The electrochemical oxidation of N,N,N‘,N‘-tetramethyl-p-phenylenediamine (TMPD) has been studied by cyclic voltammetry and potential step chronoamperometry at 303 K in five ionic liquids, namely [C₂mim][NTf₂], [C₄mim][NTf₂], [C₄mpyrr][NTf₂], [C₄mim][BF₄], and [C₄mim][PF₆] (where [C_nmim]⁺ = 1-alkyl-3-methylimidazolium, [C₄mpyrr]⁺ = N-butyl-N-methylpyrrolidinium, [NTf₂]^- = bis(trifluoromethylsulfonyl)imide, [BF₄]^- = tetrafluoroborate, and [PF₆]^- = hexafluorophosphate).
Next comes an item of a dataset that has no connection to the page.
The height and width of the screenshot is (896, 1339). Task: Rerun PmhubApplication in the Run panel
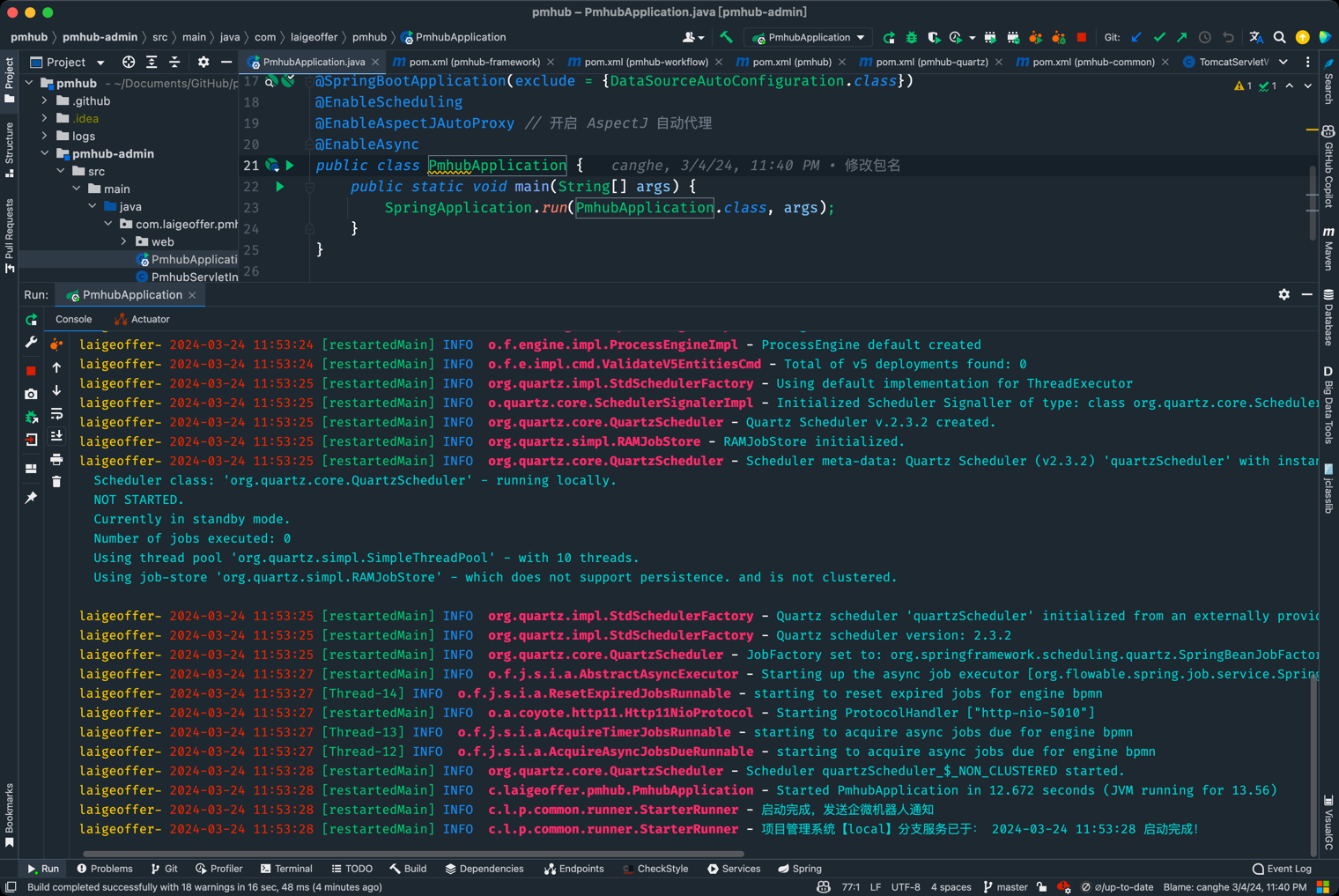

Diffusion coefficients, D, of 4.87, 3.32, 2.05, 1.74, and 1.34 × 10^-11 m² s^-1 and heterogeneous electron-transfer rate constants, k₀, of 0.0109, 0.0103, 0.0079, 0.0066, and 0.0059 cm s^-1 were calculated for TMPD in [C₂mim][NTf₂], [C₄mim][NTf₂], [C₄mpyrr][NTf₂], [C₄mim][BF₄], and [C₄mim][PF₆], respectively, at 303 K. The oxidation of TMPD in [C₄mim][PF₆] was also carried out at increasing temperatures from 303 to 343 K, with an activation energy for diffusion of 32.3 kJ mol^-1. k₀ was found to increase systematically with increasing temperature, and an activation energy of 31.4 kJ mol^-1 was calculated. The study was extended to six other p-phenylene-diamines with alkyl/phenyl group substitutions. D and k₀ values were calculated for these compounds in [C₂mim][NTf₂], and it was found that k₀ showed no obvious relationship with the hydrodynamic radius, r.